I am very conscious that in terms of ICT projects, we do not have a re-enactment of the 'Incis' computer debacle.
That is why yesterday I announced a pilot project for a new student management system, which will improve school administration and enable the sharing of student information and records between schools and agencies.
This pilot involves funding schools to change to Integris - the only accredited student management system - to help teachers and schools in administration and management.
Use of the system will free up teachers to get on with the important job of teaching. It will also led to better quality of teaching as a result of the improvements in the storage and handling of student information.
Having integrated administrative, management and classroom functions in the same accredited system will improve access to information within the school - such as student assessment information. It will also smooth the communication with other schools, the Ministry of Education and the New Zealand Qualifications Authority.

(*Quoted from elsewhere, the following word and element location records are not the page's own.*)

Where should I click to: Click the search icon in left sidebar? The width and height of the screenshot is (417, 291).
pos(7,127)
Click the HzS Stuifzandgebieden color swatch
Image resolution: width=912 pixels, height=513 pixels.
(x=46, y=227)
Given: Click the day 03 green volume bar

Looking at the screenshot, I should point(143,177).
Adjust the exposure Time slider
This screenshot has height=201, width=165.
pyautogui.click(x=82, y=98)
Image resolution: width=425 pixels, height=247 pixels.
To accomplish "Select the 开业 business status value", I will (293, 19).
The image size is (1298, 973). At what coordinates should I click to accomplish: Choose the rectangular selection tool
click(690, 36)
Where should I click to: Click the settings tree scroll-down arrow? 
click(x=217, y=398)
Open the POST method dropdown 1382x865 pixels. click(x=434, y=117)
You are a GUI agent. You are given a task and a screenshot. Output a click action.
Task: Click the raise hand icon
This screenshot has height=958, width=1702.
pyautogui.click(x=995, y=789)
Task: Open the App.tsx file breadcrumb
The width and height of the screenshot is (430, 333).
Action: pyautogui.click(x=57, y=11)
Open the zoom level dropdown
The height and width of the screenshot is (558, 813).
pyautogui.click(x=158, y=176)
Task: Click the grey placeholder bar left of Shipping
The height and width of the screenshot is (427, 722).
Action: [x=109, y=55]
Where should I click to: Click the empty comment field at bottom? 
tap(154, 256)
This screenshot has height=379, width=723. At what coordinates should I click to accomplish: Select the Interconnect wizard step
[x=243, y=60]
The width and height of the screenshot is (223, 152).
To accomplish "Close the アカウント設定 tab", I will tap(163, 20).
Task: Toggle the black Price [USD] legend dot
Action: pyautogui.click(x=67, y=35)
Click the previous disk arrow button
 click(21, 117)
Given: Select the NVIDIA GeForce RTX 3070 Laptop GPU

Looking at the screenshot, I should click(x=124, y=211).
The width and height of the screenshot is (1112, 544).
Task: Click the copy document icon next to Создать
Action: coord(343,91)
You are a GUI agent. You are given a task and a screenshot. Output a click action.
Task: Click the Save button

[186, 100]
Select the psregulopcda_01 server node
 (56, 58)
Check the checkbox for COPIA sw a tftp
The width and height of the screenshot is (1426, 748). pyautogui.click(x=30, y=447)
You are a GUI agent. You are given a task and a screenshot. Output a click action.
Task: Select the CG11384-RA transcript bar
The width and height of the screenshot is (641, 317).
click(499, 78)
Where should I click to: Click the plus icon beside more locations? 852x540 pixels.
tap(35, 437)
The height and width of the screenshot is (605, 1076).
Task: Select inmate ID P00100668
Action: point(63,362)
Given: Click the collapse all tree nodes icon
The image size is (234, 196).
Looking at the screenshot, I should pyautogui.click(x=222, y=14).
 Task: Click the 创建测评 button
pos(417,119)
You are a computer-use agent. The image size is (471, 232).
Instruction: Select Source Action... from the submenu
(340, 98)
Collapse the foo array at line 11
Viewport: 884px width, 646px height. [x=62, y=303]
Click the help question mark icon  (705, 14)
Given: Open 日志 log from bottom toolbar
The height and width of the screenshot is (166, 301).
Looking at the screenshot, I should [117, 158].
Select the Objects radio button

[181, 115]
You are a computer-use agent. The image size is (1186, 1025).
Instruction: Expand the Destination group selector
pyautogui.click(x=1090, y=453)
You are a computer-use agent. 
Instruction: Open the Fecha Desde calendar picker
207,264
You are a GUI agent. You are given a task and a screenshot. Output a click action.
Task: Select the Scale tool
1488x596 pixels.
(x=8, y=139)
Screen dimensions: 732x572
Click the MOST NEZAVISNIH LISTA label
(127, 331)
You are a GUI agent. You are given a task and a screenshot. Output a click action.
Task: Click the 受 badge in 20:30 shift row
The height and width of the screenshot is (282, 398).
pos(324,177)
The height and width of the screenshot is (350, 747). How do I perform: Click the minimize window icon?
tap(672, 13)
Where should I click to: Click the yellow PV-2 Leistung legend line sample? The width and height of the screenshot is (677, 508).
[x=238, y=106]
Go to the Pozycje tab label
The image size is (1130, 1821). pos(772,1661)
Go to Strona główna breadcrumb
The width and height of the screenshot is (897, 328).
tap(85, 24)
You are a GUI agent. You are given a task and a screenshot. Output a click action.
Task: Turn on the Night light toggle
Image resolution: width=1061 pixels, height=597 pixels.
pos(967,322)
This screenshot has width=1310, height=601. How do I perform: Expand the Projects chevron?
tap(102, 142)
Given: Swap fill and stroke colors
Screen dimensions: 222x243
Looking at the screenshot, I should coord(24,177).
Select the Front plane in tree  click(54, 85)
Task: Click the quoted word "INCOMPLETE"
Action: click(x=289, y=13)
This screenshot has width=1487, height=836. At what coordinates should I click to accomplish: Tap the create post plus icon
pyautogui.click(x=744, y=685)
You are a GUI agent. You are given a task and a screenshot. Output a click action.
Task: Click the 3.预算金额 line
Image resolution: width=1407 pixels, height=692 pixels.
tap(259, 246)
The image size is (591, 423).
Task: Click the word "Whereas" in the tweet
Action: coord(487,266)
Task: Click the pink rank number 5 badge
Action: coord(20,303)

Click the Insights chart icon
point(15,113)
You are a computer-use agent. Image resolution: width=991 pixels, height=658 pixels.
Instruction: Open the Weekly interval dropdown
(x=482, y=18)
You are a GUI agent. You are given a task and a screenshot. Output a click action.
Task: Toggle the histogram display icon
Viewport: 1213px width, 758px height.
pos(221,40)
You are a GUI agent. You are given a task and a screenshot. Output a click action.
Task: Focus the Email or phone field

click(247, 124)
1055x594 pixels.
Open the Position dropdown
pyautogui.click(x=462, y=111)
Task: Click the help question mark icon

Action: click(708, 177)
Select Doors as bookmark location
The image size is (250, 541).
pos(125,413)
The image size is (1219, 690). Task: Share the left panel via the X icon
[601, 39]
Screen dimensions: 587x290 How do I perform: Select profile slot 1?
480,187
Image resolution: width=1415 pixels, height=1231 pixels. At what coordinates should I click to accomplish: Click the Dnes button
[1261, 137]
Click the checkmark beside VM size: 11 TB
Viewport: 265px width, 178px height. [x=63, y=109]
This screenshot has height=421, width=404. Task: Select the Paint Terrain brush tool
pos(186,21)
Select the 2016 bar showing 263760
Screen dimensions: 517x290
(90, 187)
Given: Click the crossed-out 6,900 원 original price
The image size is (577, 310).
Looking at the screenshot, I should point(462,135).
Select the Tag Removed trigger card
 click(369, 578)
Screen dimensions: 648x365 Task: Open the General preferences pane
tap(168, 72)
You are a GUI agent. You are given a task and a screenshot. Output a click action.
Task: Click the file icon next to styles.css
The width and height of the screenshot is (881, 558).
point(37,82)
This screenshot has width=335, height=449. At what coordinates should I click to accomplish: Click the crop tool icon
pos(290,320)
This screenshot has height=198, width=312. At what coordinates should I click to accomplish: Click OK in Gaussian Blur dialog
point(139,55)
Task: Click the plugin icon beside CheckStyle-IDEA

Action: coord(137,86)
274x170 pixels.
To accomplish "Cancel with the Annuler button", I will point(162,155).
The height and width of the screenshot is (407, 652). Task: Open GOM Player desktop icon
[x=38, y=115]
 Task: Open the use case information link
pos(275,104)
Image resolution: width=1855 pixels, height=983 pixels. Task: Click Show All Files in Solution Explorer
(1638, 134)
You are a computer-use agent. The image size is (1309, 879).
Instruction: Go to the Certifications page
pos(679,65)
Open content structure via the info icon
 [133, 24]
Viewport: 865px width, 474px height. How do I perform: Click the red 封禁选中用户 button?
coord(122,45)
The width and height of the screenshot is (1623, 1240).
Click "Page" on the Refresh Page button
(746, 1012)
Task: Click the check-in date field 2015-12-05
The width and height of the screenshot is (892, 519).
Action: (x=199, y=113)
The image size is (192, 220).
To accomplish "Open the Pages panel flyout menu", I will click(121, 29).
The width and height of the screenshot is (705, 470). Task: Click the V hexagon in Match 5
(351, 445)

We are committing $1.2 million to run this pilot using Integris in Term 4 of this year and Term 1 and 2 next year. About 150 schools are expected to take part, with the government funding the software and training costs of changing to the Integris system.
From the pilot we will learn more about the impact on schools of the student management system, and we will be able to iron out any glitches that may occur, before going to full roll-out.
The end of any conference is a time for reflection on what has been achieved and to think about the future and how we can make this a worthwhile one for all our learners. Turning this reflection in action is the next challenge.
Most of the Navcon2k4 workshops have been given by New Zealand teachers - sharing their ideas, their enthusiasm and passion for what they are doing, which augurs well for this future.
By attending this conference you have shown real commitment to your own professional development, and through that the achievement of your students. I would like to thank and congratulate you for that commitment.
I look forward to working with you to further develop the strengths of ICT into our classroom teaching and learning so all our students have the opportunity to achieve to the best of their ability.